Contributed by
Iltar van der Berg
in #18510.
In Symfony applications, controllers that make use of the base Controller class
can get the object that represents the current user via the getUser()
shortcut:
1 2 3 4 5 6 7 8 9 10 | use Symfony\Bundle\FrameworkBundle\Controller\Controller;
class DefaultController extends Controller
{
public function indexAction()
{
$user = $this->getUser();
// ...
}
}
|
In the past, you could also get the current request object with the getRequest()

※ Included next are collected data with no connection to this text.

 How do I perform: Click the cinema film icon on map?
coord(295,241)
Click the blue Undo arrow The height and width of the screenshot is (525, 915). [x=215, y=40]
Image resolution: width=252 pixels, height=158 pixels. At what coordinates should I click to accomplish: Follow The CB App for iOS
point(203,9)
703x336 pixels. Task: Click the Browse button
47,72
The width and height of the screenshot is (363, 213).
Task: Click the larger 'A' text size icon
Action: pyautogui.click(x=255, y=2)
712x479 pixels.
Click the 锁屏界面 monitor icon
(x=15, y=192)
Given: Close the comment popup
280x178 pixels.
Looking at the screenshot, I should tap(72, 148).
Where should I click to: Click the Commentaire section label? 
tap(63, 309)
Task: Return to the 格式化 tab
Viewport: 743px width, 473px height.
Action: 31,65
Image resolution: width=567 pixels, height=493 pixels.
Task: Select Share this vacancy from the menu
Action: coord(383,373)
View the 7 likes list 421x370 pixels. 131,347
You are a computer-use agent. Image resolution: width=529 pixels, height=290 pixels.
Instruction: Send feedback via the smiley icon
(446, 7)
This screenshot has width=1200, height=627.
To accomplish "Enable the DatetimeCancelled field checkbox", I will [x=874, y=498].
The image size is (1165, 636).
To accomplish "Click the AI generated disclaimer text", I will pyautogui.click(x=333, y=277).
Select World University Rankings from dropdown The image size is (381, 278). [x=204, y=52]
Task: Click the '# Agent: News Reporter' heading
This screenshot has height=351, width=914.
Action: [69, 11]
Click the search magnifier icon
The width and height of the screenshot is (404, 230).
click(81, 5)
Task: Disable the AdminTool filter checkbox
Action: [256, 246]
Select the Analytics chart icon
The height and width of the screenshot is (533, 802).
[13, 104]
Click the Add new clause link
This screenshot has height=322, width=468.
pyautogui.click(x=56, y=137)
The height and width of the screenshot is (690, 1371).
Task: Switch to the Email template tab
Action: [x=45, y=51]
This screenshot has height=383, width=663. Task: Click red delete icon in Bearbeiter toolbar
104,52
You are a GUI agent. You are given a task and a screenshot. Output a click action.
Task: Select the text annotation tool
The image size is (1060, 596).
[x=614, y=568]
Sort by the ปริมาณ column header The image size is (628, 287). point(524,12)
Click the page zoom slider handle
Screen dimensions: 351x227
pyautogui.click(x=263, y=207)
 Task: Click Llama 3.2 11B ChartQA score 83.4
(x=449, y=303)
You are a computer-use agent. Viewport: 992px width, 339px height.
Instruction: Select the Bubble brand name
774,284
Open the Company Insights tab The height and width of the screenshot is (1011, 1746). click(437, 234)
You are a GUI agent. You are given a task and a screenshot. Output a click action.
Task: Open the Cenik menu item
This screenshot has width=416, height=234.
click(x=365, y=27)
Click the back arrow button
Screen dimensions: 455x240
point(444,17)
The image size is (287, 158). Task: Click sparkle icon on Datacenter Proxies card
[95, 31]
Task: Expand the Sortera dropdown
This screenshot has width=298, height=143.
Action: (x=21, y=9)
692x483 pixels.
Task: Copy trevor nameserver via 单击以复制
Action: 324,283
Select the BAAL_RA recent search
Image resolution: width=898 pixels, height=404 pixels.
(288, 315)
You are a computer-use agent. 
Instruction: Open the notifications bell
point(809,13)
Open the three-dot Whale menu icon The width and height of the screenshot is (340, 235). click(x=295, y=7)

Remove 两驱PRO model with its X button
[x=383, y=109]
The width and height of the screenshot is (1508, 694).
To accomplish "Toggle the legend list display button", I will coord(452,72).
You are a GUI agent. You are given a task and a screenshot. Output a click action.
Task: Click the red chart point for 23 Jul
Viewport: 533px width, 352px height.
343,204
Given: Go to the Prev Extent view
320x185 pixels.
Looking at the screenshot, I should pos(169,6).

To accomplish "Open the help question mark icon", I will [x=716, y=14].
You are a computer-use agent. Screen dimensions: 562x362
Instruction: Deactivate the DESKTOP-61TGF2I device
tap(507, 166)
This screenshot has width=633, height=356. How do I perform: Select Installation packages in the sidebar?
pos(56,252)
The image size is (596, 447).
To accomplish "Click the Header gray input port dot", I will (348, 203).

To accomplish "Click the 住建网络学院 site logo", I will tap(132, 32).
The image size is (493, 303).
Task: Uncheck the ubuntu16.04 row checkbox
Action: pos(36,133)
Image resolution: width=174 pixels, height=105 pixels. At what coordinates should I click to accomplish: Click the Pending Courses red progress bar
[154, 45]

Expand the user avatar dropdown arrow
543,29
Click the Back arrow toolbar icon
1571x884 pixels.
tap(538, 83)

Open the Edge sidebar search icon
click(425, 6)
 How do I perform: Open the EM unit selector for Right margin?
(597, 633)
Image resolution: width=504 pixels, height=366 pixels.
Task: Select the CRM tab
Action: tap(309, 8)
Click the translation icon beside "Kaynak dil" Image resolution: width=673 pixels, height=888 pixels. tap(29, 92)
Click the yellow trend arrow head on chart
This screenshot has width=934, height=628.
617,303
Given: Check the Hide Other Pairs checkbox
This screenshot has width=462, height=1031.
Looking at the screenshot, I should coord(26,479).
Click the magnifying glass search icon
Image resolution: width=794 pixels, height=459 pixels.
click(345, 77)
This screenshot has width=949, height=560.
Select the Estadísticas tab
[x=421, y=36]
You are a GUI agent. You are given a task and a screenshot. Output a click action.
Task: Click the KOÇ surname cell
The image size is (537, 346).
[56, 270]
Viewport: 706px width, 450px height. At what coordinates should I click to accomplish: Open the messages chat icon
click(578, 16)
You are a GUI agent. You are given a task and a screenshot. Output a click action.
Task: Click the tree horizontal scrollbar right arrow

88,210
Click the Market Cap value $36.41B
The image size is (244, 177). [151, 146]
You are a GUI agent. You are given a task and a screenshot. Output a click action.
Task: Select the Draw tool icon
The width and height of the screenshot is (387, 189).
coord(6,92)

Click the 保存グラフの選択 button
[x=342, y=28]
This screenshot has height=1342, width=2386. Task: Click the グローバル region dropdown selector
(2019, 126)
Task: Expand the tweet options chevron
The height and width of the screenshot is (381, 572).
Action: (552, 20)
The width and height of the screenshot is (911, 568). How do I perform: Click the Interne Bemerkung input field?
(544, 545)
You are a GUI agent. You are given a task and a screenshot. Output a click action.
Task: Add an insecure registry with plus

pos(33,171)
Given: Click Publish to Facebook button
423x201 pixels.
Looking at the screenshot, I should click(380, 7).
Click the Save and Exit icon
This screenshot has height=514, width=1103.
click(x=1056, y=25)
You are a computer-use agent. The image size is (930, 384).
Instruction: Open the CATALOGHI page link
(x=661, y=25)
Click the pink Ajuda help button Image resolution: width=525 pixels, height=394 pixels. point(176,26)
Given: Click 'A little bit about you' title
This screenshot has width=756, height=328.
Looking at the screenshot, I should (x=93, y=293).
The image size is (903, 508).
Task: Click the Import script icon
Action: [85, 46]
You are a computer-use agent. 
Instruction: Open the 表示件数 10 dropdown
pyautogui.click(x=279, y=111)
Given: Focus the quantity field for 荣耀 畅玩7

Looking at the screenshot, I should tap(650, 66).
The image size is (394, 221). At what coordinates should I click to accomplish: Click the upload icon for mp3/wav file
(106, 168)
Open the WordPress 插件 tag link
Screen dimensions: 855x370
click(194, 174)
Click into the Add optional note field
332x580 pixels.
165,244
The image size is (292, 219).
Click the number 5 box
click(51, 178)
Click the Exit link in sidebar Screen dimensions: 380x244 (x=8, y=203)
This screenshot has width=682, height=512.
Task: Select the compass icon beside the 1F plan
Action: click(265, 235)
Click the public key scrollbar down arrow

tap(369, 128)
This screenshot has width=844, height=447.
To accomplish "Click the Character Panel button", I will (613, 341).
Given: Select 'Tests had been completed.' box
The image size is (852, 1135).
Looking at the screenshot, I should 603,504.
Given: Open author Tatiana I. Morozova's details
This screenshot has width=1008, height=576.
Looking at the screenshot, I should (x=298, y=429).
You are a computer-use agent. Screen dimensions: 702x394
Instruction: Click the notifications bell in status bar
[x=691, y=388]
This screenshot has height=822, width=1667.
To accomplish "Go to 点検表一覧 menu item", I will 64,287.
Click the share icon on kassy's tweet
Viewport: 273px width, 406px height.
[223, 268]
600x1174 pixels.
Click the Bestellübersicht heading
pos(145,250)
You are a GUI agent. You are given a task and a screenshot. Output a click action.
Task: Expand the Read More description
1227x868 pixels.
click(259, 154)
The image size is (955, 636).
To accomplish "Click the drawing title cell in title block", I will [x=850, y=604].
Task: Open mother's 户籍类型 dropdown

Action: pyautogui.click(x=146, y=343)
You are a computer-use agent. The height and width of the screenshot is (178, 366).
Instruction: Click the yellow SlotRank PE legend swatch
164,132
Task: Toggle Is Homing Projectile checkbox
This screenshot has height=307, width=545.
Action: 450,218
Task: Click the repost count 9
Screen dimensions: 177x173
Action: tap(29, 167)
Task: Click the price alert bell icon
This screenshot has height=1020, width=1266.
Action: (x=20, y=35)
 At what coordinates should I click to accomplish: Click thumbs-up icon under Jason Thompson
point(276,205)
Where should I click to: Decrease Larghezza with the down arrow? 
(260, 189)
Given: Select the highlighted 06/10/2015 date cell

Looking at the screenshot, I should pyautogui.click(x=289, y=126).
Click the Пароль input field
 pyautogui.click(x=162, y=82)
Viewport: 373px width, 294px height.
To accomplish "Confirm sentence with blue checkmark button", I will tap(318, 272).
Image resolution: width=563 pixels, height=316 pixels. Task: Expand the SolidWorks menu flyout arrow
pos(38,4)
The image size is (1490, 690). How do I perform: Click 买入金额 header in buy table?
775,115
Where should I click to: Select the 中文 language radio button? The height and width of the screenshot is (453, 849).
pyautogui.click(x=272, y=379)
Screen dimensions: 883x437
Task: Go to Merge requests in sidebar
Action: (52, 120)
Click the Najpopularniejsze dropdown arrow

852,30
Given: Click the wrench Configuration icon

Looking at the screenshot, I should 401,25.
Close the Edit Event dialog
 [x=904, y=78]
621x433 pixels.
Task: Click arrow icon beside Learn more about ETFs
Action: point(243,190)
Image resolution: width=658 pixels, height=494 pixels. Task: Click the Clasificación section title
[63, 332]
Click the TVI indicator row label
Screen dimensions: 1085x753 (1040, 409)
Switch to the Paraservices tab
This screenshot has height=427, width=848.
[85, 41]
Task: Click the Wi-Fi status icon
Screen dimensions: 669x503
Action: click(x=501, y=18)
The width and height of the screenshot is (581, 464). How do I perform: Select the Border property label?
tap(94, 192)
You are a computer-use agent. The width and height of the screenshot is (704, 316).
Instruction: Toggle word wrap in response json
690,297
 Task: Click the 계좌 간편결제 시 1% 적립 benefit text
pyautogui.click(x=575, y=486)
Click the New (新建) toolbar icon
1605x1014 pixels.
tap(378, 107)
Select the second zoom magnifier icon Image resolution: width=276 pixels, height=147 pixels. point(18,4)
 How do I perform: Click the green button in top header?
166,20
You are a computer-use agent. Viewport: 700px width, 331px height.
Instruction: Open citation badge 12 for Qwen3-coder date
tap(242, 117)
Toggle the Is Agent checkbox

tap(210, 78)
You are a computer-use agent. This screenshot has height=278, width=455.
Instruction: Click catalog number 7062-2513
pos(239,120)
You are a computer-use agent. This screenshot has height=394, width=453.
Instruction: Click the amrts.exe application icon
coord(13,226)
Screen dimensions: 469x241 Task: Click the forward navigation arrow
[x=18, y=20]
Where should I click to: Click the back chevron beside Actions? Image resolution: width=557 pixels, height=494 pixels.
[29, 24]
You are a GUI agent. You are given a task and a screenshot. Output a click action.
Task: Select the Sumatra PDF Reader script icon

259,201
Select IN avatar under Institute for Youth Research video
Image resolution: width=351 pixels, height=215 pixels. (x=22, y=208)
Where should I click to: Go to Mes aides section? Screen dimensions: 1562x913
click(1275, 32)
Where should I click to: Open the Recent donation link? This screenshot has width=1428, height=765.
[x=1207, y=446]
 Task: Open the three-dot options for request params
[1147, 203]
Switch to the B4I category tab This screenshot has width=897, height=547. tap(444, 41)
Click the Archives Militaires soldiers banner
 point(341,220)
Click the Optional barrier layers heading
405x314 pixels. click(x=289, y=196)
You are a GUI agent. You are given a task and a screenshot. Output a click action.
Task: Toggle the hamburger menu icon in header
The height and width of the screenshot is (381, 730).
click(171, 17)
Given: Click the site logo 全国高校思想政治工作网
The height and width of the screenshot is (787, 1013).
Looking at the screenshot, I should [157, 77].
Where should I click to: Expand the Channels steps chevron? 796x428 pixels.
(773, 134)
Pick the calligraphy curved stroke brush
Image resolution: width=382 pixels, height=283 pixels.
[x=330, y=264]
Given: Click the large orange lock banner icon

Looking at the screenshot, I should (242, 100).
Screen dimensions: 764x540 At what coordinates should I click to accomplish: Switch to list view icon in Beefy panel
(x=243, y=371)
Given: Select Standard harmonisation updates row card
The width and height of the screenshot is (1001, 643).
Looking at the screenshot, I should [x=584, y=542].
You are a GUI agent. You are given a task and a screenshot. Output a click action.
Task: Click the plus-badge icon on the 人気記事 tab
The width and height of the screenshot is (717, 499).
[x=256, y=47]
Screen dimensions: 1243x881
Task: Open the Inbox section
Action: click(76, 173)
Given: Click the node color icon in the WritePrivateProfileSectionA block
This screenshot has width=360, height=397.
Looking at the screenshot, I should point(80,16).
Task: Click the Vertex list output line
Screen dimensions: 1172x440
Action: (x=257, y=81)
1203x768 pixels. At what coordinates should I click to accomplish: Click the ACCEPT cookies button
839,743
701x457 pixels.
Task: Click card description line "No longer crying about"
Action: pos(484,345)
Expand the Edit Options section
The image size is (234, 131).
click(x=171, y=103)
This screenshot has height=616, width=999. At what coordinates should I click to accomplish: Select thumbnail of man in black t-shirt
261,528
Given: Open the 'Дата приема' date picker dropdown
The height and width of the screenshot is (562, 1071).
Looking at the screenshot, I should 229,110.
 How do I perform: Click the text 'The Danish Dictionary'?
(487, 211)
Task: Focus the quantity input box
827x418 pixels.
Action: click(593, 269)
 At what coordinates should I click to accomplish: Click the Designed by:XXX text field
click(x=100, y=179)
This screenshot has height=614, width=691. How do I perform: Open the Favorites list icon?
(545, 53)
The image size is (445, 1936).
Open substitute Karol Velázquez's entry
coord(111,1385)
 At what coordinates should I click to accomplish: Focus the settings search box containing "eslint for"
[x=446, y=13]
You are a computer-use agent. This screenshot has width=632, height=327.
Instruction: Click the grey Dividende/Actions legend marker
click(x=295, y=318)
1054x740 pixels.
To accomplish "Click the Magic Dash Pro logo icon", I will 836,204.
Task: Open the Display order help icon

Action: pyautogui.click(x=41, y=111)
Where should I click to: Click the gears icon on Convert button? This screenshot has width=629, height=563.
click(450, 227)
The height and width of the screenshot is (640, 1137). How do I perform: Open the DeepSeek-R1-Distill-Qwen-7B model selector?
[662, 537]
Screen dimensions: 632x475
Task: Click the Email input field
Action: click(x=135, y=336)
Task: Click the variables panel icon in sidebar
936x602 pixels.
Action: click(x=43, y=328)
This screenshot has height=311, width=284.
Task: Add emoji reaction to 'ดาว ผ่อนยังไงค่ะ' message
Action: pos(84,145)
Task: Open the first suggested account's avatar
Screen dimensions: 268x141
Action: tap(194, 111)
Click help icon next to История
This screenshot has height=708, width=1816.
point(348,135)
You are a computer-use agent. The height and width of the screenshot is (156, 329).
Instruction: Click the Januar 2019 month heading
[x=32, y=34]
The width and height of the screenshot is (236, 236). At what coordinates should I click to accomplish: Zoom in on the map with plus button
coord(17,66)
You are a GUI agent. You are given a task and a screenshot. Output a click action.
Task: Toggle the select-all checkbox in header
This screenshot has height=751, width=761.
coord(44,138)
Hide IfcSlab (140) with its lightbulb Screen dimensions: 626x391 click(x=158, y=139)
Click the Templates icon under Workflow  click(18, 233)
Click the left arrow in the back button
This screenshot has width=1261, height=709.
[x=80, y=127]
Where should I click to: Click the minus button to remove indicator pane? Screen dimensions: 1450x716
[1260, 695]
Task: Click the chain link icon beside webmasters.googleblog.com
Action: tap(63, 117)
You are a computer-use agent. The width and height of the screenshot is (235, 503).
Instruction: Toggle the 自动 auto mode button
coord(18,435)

shortcut, which was deprecated in Symfony 2.4 in favor of the Request
type-hint:
1 2 3 4 5 6 7 | use Symfony\Bundle\FrameworkBundle\Controller\Controller;
use Symfony\Component\HttpFoundation\Request;
class DefaultController extends Controller
{
public function indexAction(Request $request) { ... }
}
|
In Symfony 3.2, we've added a new user resolver that allows to get the
current user in any controller via type-hinting and we deprecated the
Controller::getUser()
shortcut, which will be removed in Symfony 4.0:
1 2 3 4 5 6 7 8 9 10 11 | use Symfony\Bundle\FrameworkBundle\Controller\Controller;
use Symfony\Component\Security\Core\User\UserInterface;
class DefaultController extends Controller
{
// when the user is mandatory (e.g. behind a firewall)
public function fooAction(UserInterface $user) { ... }
// when the user is optional (e.g. can be anonymous)
public function barAction(UserInterface $user = null) { ... }
}
|
This feature uses the argument resolver extension mechanism that was introduced in Symfony 3.1. This mechanism allows to register your own value resolvers for controller arguments.